Take the line containing "Check the Activate checkbox" and every line after it to the end of the records, and copy them exactly, excluding pictures.

ENTRIES SHOWN START

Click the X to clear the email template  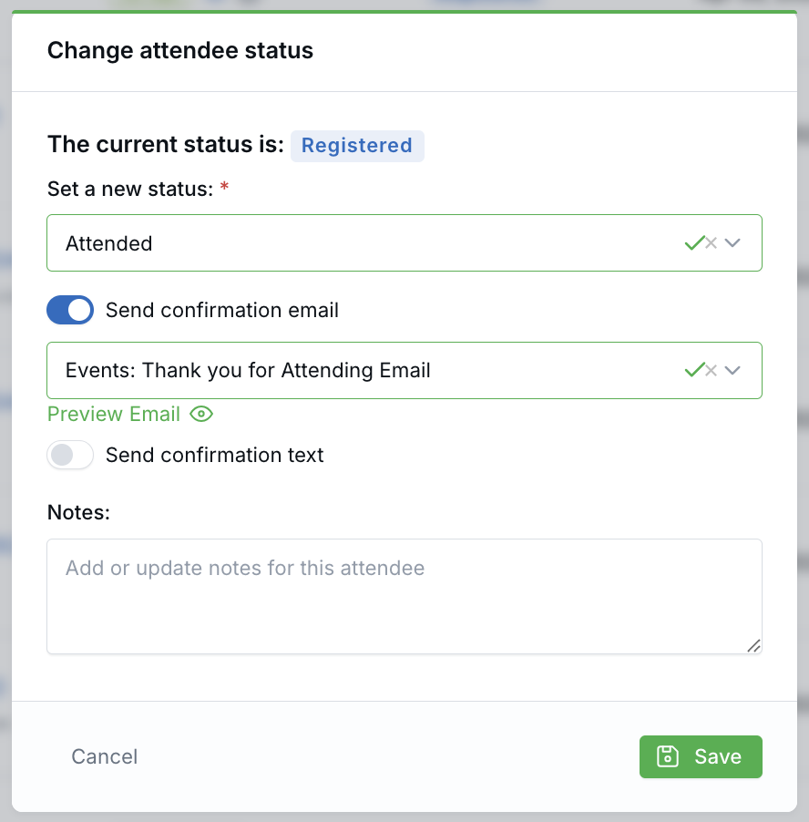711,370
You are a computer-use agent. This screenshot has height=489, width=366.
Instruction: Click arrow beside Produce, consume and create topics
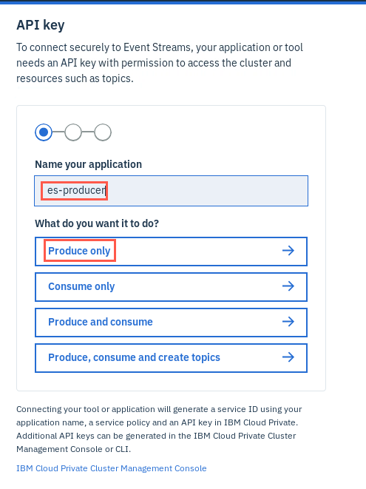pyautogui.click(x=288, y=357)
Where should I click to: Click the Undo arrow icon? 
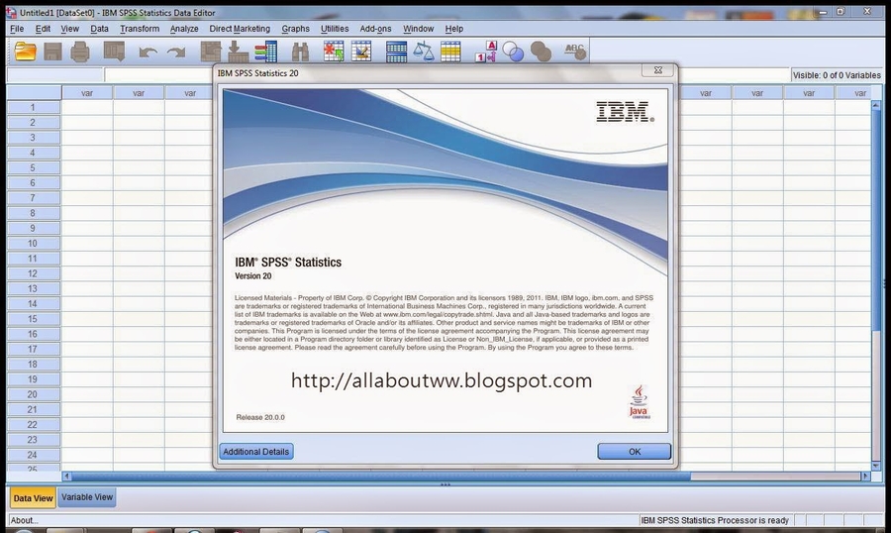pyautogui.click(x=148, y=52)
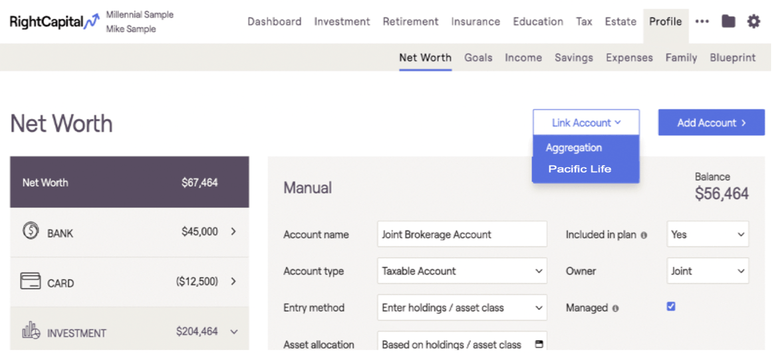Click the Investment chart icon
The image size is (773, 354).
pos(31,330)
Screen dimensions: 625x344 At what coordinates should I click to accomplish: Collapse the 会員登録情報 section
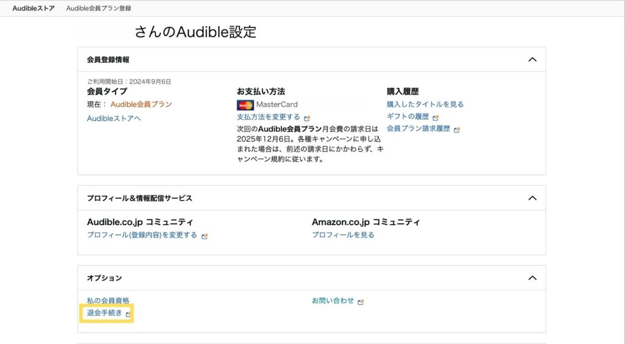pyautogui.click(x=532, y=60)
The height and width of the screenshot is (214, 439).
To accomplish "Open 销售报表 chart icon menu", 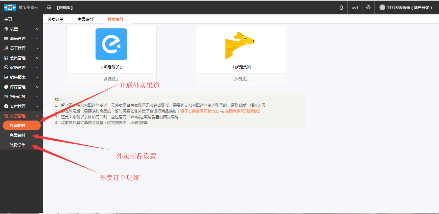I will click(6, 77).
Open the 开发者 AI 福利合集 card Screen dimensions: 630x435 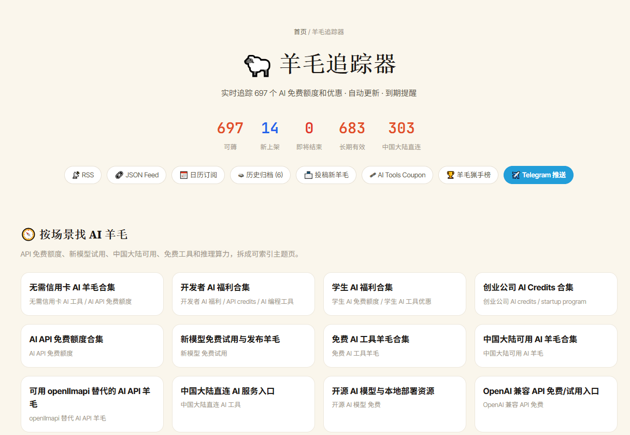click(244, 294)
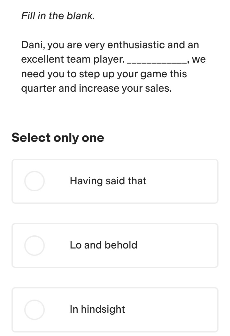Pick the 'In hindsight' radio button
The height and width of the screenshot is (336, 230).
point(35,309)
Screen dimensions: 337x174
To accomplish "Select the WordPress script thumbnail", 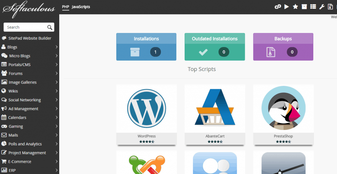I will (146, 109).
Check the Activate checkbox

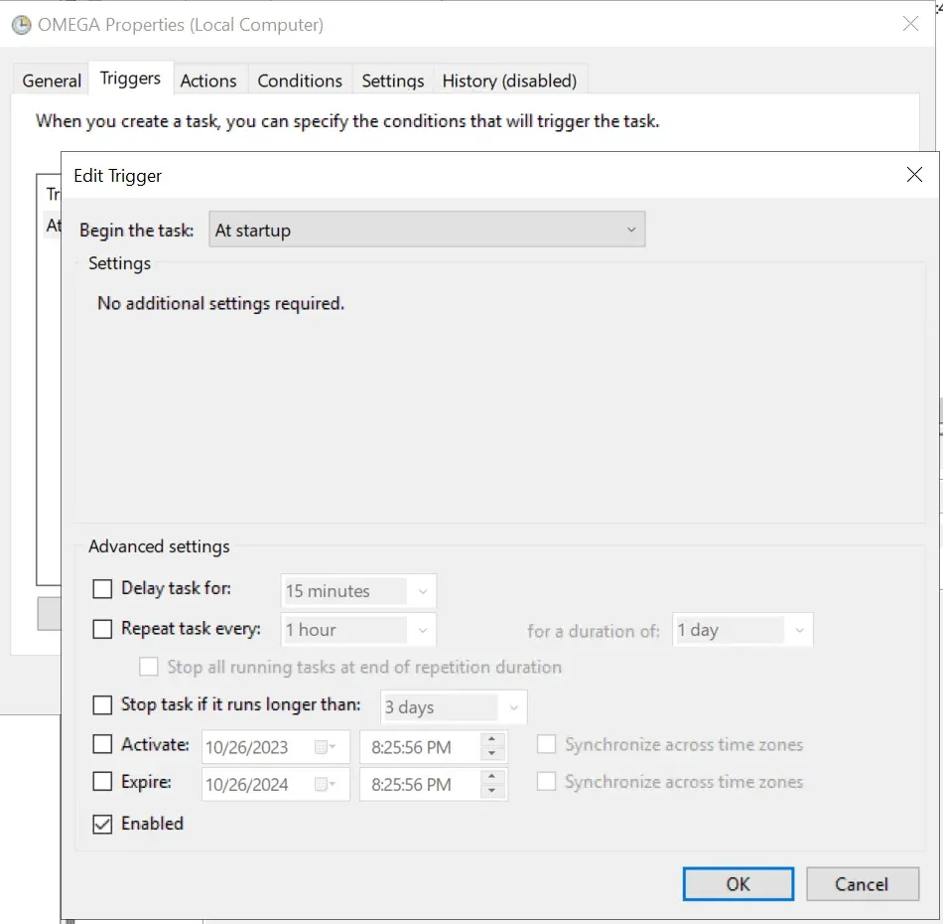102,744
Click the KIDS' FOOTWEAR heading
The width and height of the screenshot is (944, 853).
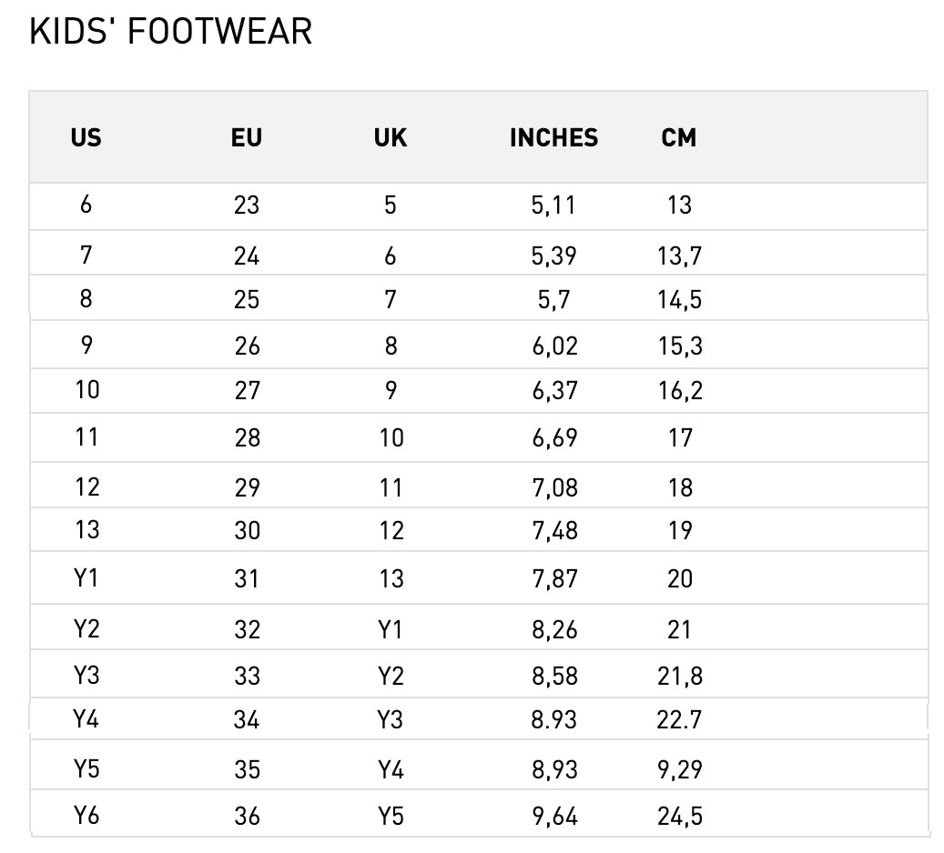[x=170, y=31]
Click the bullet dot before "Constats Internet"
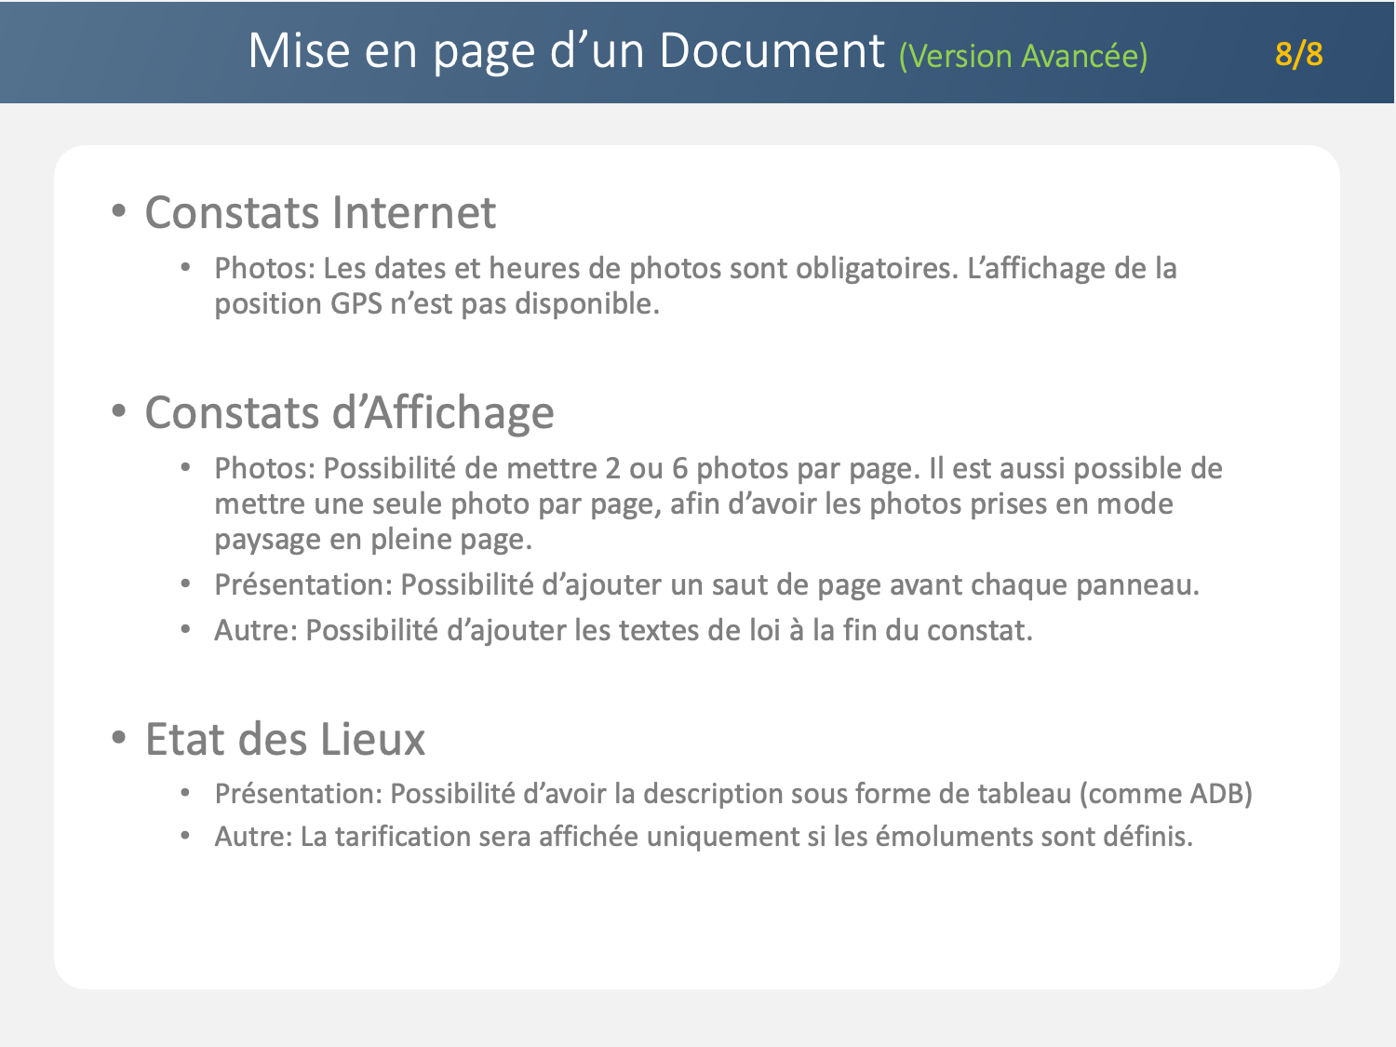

ENTRIES SHOWN END

**OUTPUT:**
Check the Activate checkbox

102,744
Click the KIDS' FOOTWEAR heading
The width and height of the screenshot is (944, 853).
[x=170, y=31]
Click the bullet dot before "Constats Internet"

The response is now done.